Es gilt als ausgemacht, dass Franziskus Trump aufrufen wird, für den Frieden zu arbeiten. Dem Pontifex liegt zudem der Klimaschutz am Herzen - Trumps unternehmensfreundliche Politik entspricht da so gar nicht der Linie des Papstes. Auch Trumps Aufrüstungsabsichten sind das Gegenteil von dem, was Franziskus will.
Während sich die beiden einig sind, dass der islamistische Terror bekämpft werden muss, differieren sie umso mehr, wie das geschehen soll: mit Waffen oder mittels Bildung und Dialog? Die milliardenschweren Waffendeals, die Trump vor wenigen Tagen in Saudi-Arabien abgeschlossen hat, widersprechen zu 100 Prozent der Vatikan-Linie. Immerhin: Trumps Tochter Ivanka wird bei dem Besuch in Rom die katholische Hilfsorganisation Sant'Egidio besuchen, die sich besonders für Migranten und Schutzbedürftige einsetzt.

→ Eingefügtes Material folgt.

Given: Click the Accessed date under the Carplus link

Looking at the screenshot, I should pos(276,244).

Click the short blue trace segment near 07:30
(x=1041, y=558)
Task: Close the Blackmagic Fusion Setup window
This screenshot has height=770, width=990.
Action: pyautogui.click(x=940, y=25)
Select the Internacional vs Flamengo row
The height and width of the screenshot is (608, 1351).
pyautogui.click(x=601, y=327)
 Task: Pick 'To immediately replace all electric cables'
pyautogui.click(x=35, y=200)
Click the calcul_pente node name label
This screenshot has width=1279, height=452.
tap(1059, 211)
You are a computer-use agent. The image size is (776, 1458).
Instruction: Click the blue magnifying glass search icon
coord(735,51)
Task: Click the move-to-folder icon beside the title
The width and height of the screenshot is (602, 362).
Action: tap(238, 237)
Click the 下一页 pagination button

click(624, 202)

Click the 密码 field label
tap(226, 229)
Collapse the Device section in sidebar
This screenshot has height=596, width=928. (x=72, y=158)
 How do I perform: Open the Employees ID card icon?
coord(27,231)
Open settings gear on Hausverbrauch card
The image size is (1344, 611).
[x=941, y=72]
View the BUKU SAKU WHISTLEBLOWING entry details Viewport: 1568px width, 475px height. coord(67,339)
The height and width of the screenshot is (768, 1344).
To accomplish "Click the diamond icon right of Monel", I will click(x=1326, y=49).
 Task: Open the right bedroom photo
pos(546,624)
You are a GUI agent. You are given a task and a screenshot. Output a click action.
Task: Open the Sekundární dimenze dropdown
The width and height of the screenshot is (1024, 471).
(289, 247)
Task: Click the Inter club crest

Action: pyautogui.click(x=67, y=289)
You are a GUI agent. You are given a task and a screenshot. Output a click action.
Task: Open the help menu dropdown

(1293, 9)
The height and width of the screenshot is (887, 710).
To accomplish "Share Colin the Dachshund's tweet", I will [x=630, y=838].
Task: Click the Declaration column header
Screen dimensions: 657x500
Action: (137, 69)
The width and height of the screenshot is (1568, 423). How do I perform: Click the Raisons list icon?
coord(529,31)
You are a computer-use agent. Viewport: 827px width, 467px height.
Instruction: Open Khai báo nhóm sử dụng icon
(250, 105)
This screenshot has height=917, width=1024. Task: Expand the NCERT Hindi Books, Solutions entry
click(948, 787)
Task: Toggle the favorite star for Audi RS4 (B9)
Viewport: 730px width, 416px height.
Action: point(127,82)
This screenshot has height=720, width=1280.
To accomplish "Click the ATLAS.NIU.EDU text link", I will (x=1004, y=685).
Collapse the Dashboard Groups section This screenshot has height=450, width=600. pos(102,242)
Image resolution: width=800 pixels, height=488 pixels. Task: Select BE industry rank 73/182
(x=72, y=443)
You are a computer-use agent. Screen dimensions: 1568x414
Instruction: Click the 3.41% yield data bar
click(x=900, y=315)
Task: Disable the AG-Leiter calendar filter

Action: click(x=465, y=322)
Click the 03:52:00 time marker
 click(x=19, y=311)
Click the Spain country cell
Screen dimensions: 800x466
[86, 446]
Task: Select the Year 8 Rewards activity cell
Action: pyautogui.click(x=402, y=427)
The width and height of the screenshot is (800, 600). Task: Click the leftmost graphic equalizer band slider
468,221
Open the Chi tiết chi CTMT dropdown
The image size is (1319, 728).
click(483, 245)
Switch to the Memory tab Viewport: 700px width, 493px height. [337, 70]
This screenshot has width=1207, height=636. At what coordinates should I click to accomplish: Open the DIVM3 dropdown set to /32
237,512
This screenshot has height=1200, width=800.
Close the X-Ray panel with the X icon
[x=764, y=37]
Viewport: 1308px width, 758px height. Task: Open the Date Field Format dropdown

«Dem Papst geht es darum, die Fühler auszustrecken, herauszufinden, was für einen Kanal der Verständigung man finden kann», so Politi. Denn Trump ist auch für den Papst eine Schlüsselfigur. Denn vielen konservativen Katholiken in den USA ist Franziskus' «Modernisierungskurs» ein Dorn im Auge. «Viele amerikanischen Kardinäle sind enttäuscht (...) von einem Papst, der über Homosexuelle, Familie und Scheidung in einer Art und Weise redet, die weit von ihren Prioritäten entfernt liegt», sagte Massimo Faggioli, Professor für Religionsstudien an der Villanova-Universität in den USA. Bei Hardlinern gilt der konsumkritische Franziskus gar als «Marxist».
So unterschiedlich die beiden Männer auch sind. In einigen Punkten liegt Trump mehr auf Linie mit Franziskus als sein Vorgänger Barack Obama: Seine Partei steht traditionell auf der Seite der Abtreibungsgegner und die Rechte für Homosexuelle sind nicht die oberste Priorität der Republikaner. Und beide sind bei ihren jeweiligen Anhängern so beliebt, weil sie eine einfache Sprache sprechen und vom «einfachen Volk» und nicht der «Elite» stammen. Vielleicht finden sie an diesem Mittwoch eine gemeinsame Sprache - oder es bleibt bei einer symbolhaften Begegnung.